Valero Energy anunció que ha comprado petróleo crudo venezolano de tres vendedores autorizados por el gobierno de Estados Unidos, en un movimiento que resalta el retorno de Venezuela como fuente de crudo pesado para las refinerías americanas. Esta operación forma parte del cambio en las políticas de exportación hacia el país sudamericano tras la reciente evolución política y económica.
La empresa indicó que espera que el crudo venezolano constituya una parte importante de la dieta de crudo pesado en sus refinerías en febrero y marzo, aunque no reveló los nombres de los proveedores implicados en la transacción. El enfoque hacia este tipo de crudo refleja la utilidad de estos grados más pesados para optimizar las operaciones de refinerías complejas.
La compañía procesó hasta 240.000 barriles diarios de crudo pesado en su sistema de refinación antes de una expansión en su refinería de 435.000 bpd en Port Arthur, Texas, en 2023, lo que aumentó sustancialmente su capacidad de procesamiento de este tipo de crudo, dijo Randy Hawkins, vicepresidente de suministro y comercialización.
Importancia para la dieta de crudos pesados
El crudo que se exporta desde el país caribeño, se caracteriza por su densidad y alto contenido de azufre, lo que lo ubica dentro de los grados pesados que requieren unidades de refinación complejas para su procesamiento. Valero, con una capacidad de procesamiento fortalecida, está bien posicionada para integrar este suministro, superando niveles pasados.
Esta integración permite que la empresa sustituya parcialmente otros crudos más caros o menos eficientes para ciertos procesos, lo que podría mejorar los márgenes de refinación en momentos de volatilidad en los mercados energéticos globales. La mezcla de crudo pesado venezolano puede ofrecer ventajas competitivas frente a fuentes alternativas, especialmente si los diferenciales de precio favorecen su adquisición.
Expectativas para el mercado energético de EE.UU.
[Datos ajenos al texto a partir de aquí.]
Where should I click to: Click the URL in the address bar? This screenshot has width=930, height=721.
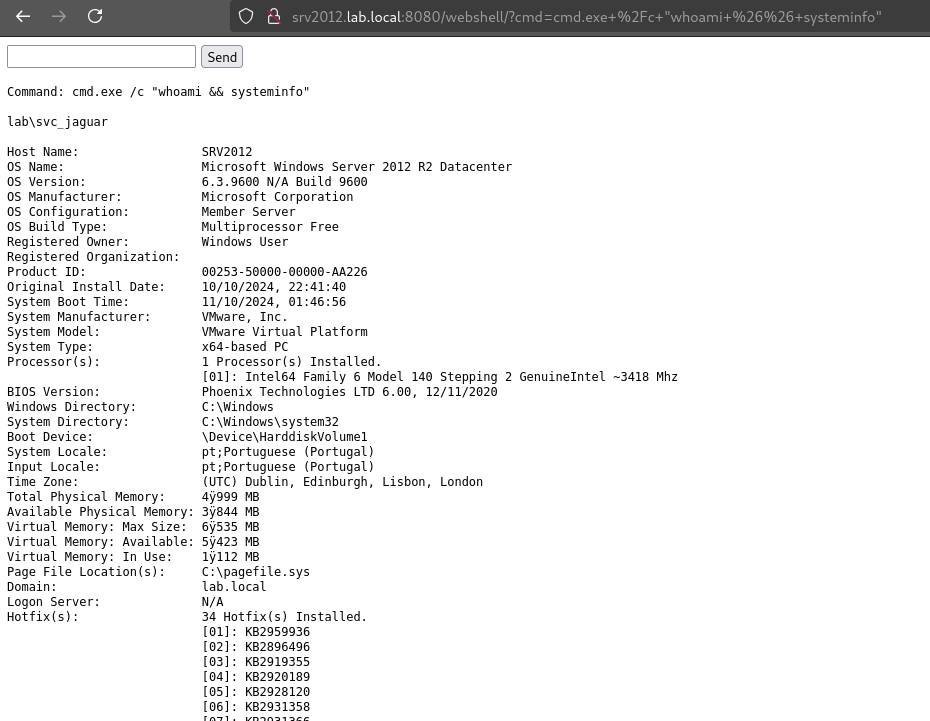click(586, 17)
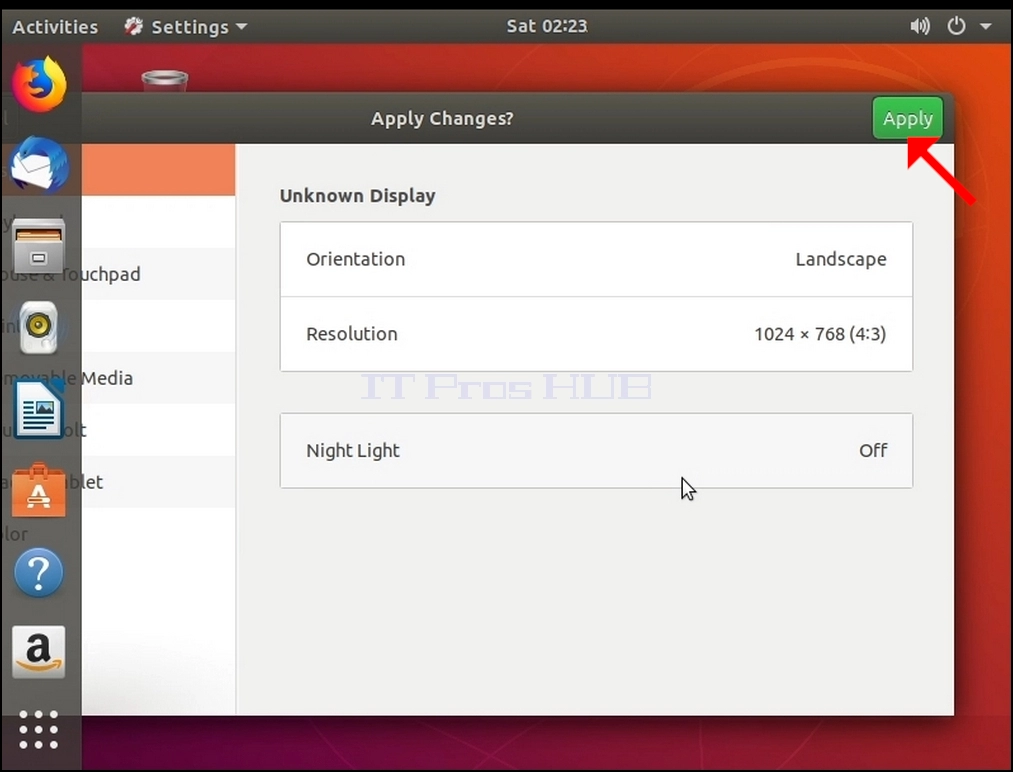Open the Help question mark icon
The height and width of the screenshot is (772, 1013).
(x=39, y=572)
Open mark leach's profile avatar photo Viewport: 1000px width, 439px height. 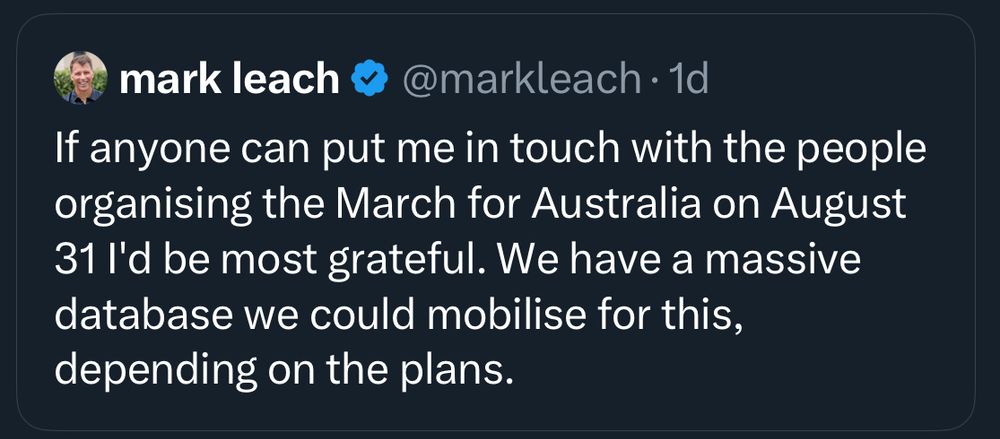81,77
La decisión de Valero se enmarca en un movimiento más amplio donde refinerías estadounidenses están capitalizando la disponibilidad creciente de crudo venezolano a medida que las negociaciones se ajustan. Además de Valero, otras empresas como Phillips 66 también han comprado cargamentos de crudo venezolano bajo acuerdos similares que permiten hasta 50 millones de barriles en exportaciones hacia el mercado americano.
Analistas señalan que este retorno no solo tendrá impacto en los suministros físicos, sino también en la dinámica de los precios y en la competencia entre crudos pesados globales. Por ejemplo, países como Canadá han sido grandes suministradores de crudo pesado, pero el regreso del venezolano podría ajustar los flujos comerciales y los diferenciales de referencia en el corto y mediano plazo.
Estrategias comerciales y geopolíticas
La incorporación de crudo venezolano a la dieta de refino de empresas como Valero no solo tiene dimensiones comerciales e industriales, sino también geopolíticas. El regreso del petróleo venezolano al comercio estadounidense se inscribe en un contexto de negociación entre gobiernos y estrategias energéticas que buscan estabilizar mercados y reconfigurar alianzas tradicionales.
Además, el movimiento podría estimular mayor inversión internacional en Venezuela si se consolidan condiciones que favorezcan un flujo comercial continuado, creando incentivos para que otros actores globales participen en su sector petrolero. Esto puede tener impacto en la producción, exportaciones y en la dinámica de precios del crudo en los próximos trimestres.